[Intel-xe] [PATCH 2/4] drm/xe: Simplify rebar sizing

Matthew Auld matthew.auld at intel.com
Wed May 10 11:54:28 UTC 2023


On 08/05/2023 21:45, Ruhl, Michael J wrote:
>> -----Original Message-----
>> From: Matthew Auld <matthew.william.auld at gmail.com>
>> Sent: Friday, May 5, 2023 4:40 PM
>> To: Ruhl, Michael J <michael.j.ruhl at intel.com>
>> Cc: Auld, Matthew <matthew.auld at intel.com>; intel-
>> xe at lists.freedesktop.org; Upadhyay, Tejas <tejas.upadhyay at intel.com>
>> Subject: Re: [Intel-xe] [PATCH 2/4] drm/xe: Simplify rebar sizing
>>
>> On Fri, 5 May 2023 at 20:59, Ruhl, Michael J <michael.j.ruhl at intel.com> wrote:
>>>
>>>> -----Original Message-----
>>>> From: Auld, Matthew <matthew.auld at intel.com>
>>>> Sent: Friday, May 5, 2023 6:36 AM
>>>> To: Ruhl, Michael J <michael.j.ruhl at intel.com>; intel-
>>>> xe at lists.freedesktop.org
>>>> Cc: Brost, Matthew <matthew.brost at intel.com>; Kershner, David
>>>> <david.kershner at intel.com>; Ghimiray, Himal Prasad
>>>> <himal.prasad.ghimiray at intel.com>; Upadhyay, Tejas
>>>> <tejas.upadhyay at intel.com>
>>>> Subject: Re: [PATCH 2/4] drm/xe: Simplify rebar sizing
>>>>
>>>> On 04/05/2023 21:52, Michael J. Ruhl wrote:
>>>>> "Right sizing" the PCI BAR is not necessary.  If rebar is needed
>>>>> size to the maximum available.
>>>>>
>>>>> Preserve the force_vram_bar_size sizing.
>>>>>
>>>>> Update associated code for consistency.
>>>>>
>>>>> Signed-off-by: Michael J. Ruhl <michael.j.ruhl at intel.com>
>>>>> ---
>>>>>    drivers/gpu/drm/xe/xe_device_types.h |  14 +--
>>>>>    drivers/gpu/drm/xe/xe_migrate.c      |   2 +-
>>>>>    drivers/gpu/drm/xe/xe_mmio.c         | 139 +++++++++++++++------------
>>>>>    3 files changed, 88 insertions(+), 67 deletions(-)
>>>>>
>>>>> diff --git a/drivers/gpu/drm/xe/xe_device_types.h
>>>> b/drivers/gpu/drm/xe/xe_device_types.h
>>>>> index 1cb404e48aaa..2eeb10e97381 100644
>>>>> --- a/drivers/gpu/drm/xe/xe_device_types.h
>>>>> +++ b/drivers/gpu/drm/xe/xe_device_types.h
>>>>> @@ -193,15 +193,15 @@ struct xe_device {
>>>>>                       /**
>>>>>                        * @io_size: IO size of VRAM.
>>>>>                        *
>>>>> -                     * This represents how much of VRAM we can access
>>>> via
>>>>> -                     * the CPU through the VRAM BAR. This can be smaller
>>>>> -                     * than @size, in which case only part of VRAM is CPU
>>>>> -                     * accessible (typically the first 256M).

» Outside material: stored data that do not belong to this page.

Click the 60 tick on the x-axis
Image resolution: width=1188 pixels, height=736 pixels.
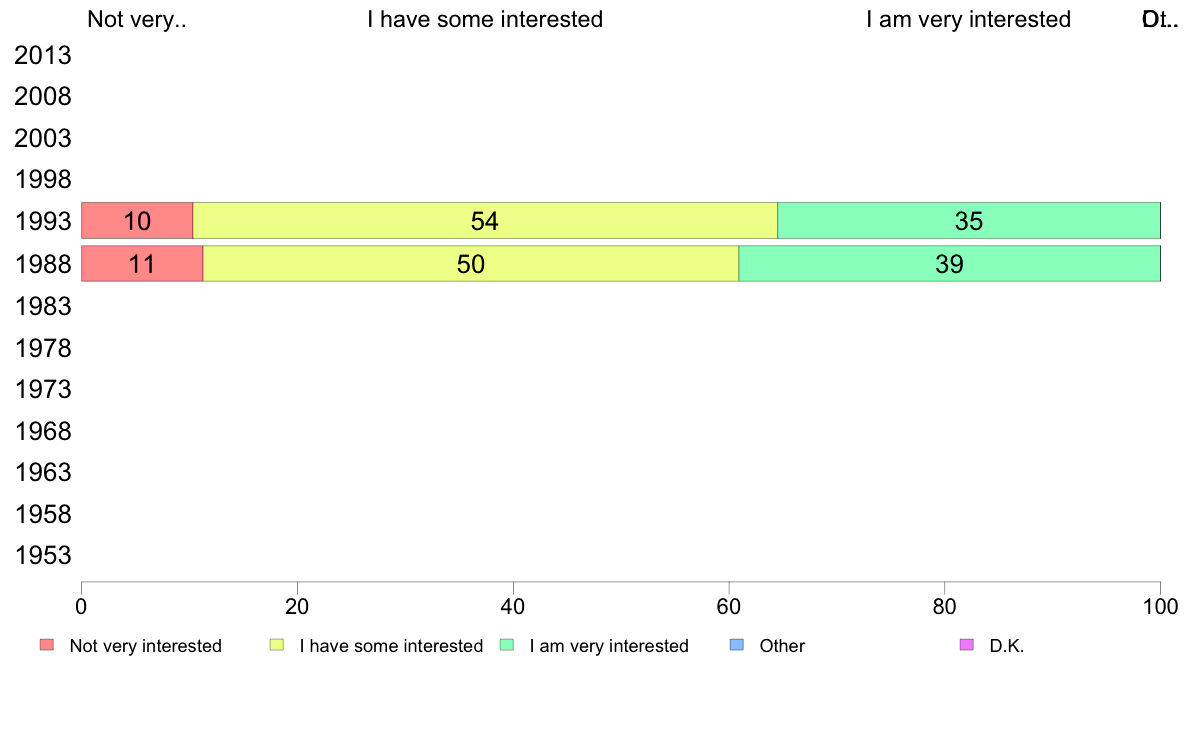tap(729, 606)
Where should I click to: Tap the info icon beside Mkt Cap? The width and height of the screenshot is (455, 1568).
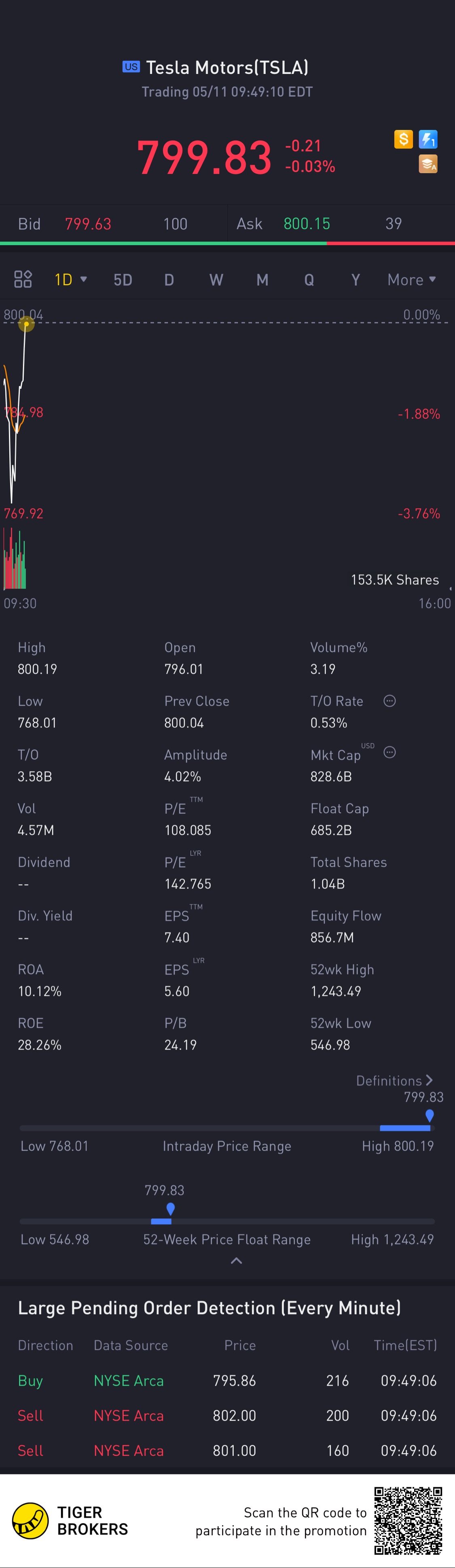click(390, 752)
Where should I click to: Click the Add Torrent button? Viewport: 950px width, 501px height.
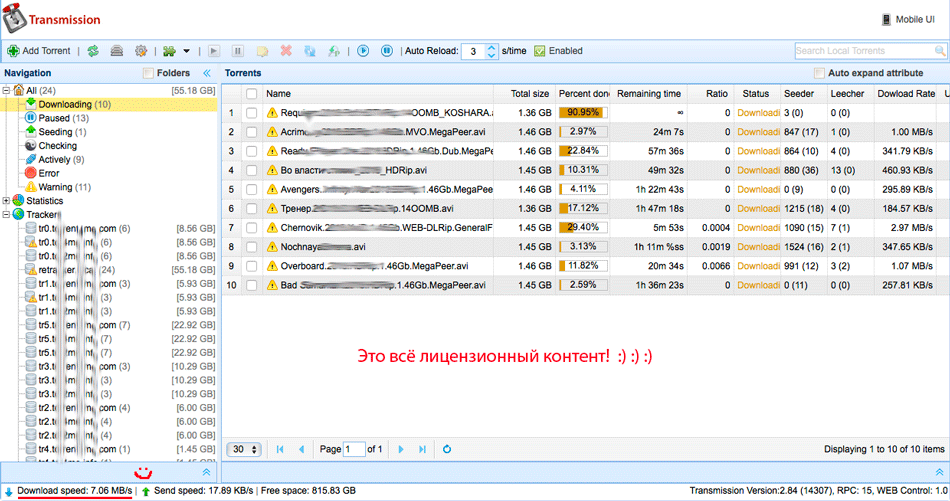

This
>>>>> -                     * configuration is known as small-bar.
>>>>> +                     * This represents how much of VRAM the CPU can
>>>> access
>>>>> +                     * via the VRAM BAR.
>>>>> +                     * On systems that do not support large BAR IO space,
>>>>> +                     * this can be smaller than the actual memory size, in
>>>>> +                     * which case only part of VRAM is CPU accessible
>>>>> +                     * (typically the first 256M).  This configuration is
>>>>> +                     * known as small-bar.
>>>>>                        */
>>>>>                       resource_size_t io_size;
>>>>> -                    /** @size: Total size of VRAM */
>>>>> -                    resource_size_t size;
>>>>>                       /** @mapping: pointer to VRAM mappable space */
>>>>>                       void *__iomem mapping;
>>>>>               } vram;
>>>>> diff --git a/drivers/gpu/drm/xe/xe_migrate.c
>>>> b/drivers/gpu/drm/xe/xe_migrate.c
>>>>> index f40f47ccb76f..a1d507db0098 100644
>>>>> --- a/drivers/gpu/drm/xe/xe_migrate.c
>>>>> +++ b/drivers/gpu/drm/xe/xe_migrate.c
>>>>> @@ -270,7 +270,7 @@ static int xe_migrate_prepare_vm(struct xe_gt
>> *gt,
>>>> struct xe_migrate *m,
>>>>>                * Use 1GB pages, it shouldn't matter the physical amount of
>>>>>                * vram is less, when we don't access it.
>>>>>                */
>>>>> -            for (pos = 0; pos < xe->mem.vram.size; pos += SZ_1G, ofs +=
>>>> 8)
>>>>> +            for (pos = 0; pos < xe->mem.vram.io_size; pos += SZ_1G, ofs
>>>> += 8)
>>>>
>>>> Can we somehow keep this as the total amount of GPU addressable
>> VRAM?
>>>> Just realised with small-bar this would need to be changed again.
>>>> Otherwise I think looks good.
>>>
>>> Matt,
>>>
>>> For this patch (because of the min() usage, this is the total amount of
>> addressable
>>> VRAM (.size was eliminated).  So I think that this is doing what you want.
>>>
>>> However, for the next patch, this value will expand to the total IO space for
>> all tiles.
>>
>> With small-bar we will eventually (once that code lands) end up with
>> 256M io_size, but then the VRAM size will be say 16G. And here we want
>> to map the whole 16G.
> 
> The original code sets xe->mem.vram.size = min(usable_size, resource_len())
> 
> So the current mapping will only get the available vram, i.e. below GSM, or the available
> PCI size.
> 
> It does NOT map the entire available vram.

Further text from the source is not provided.